The EIA examines the cumulative impacts of Buk Bijela together with several existing and planned hydropower plants in various scenarios. These include:

  • the existing Piva plant in Montenegro and Višegrad in Bosnia and Herzegovina, 
  • three plants on the river Bistrica near Foča, currently under construction, 
  • Foča and Paunci, even though they are in reality part of the same complex as Buk Bijela and should be examined as one project,
  • Komarnica, planned in Montenegro upstream from Piva, and Kruševo, planned downstream from Piva,
  • Ustikolina, planned downstream from Foča and Paunci, in the Federation of Bosnia and Herzegovina.

So apart from Buk Bijela, the EIA acknowledges two existing hydropower plants and eight planned or under construction in the vicinity. But none of the scenarios include the eleven anti-sediment dams on the Sutjeska and Klobučarica rivers, nor on the Jabušnica and Hrčavka’s tributaries. And in addition to these dams, 16 ‘consolidation belts’ are planned on the Hrčavka and Treskavac to stabilise the riverbeds, meaning yet more works, disturbance and damage.

And in addition to that, the EIA doesn’t include several dams planned on the river Ćehotina, both in Bosnia and Herzegovina and upstream in Montenegro, nor does it mention a small hydropower plant planned on the Bjelava. 

In reality, not one river or stream in the area would remain untouched by all these plans, with devastating results.

‘Low to moderate’ impacts on birds and animals

Even taking into account only a small part of the actual damage that would be done by the Upper Drina hydropower scheme, even this study has to admit that some habitats would be destroyed by Buk Bijela, including those of the white-throated dipper and otter. But it assumes they can just move, as if there is an infinite amount of suitable habitat elsewhere for them.

Similarly with the Danube Salmon, the study acknowledges that habitat fragmentation can lead to genetic changes in the population, but due to the length of the remaining river stretches, claims there should be no genetic depletion in this case – easy to say if their migration routes are not known and the tens of other planned dams are not included in the analysis.
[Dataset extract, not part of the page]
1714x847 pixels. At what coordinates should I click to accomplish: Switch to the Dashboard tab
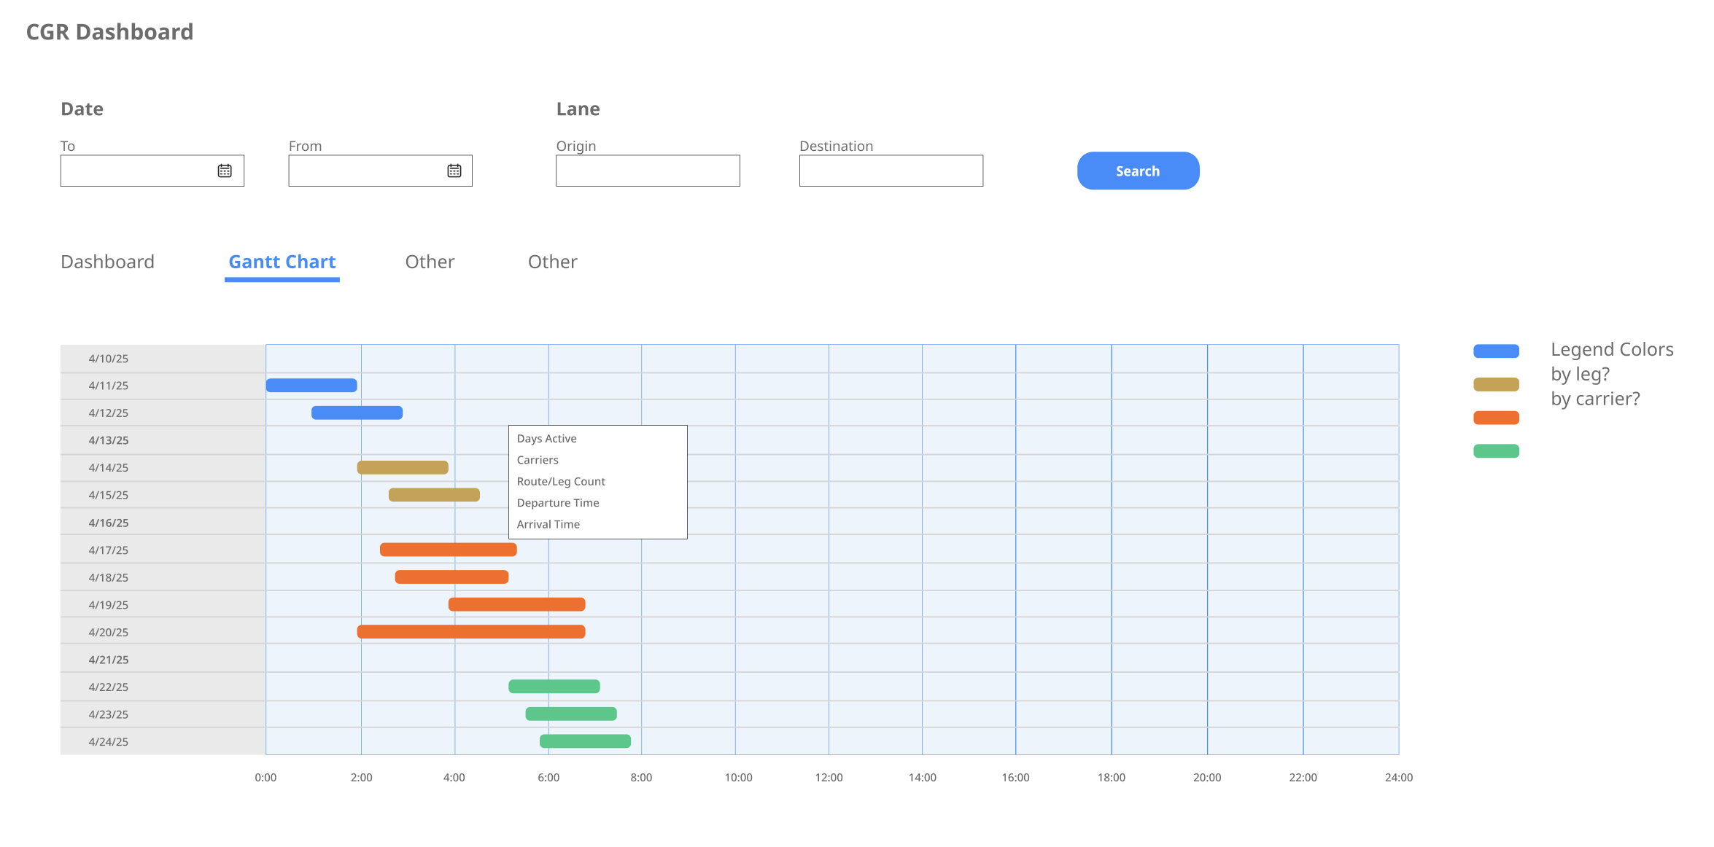point(107,262)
Overall, the study follows the well-worn technique of pretending the project is much smaller than it is, to downplay the damage. Although it partly admits the problem is bigger in the section on cumulative impacts, for the rest of the study it assumes only one dam will be built. 

Even this one would be a disaster for the upper Drina. But the study follows many others before it with a fatal assumption that the affected species will simply adapt or move somewhere else. When will governments finally realise that this cannot happen indefinitely? The upper Drina is not replaceable, nor can it be fragmented into dozens of pieces with no negative impacts. 

It’s been done before and we’ll have to do it again: Buk Bijela must be stopped.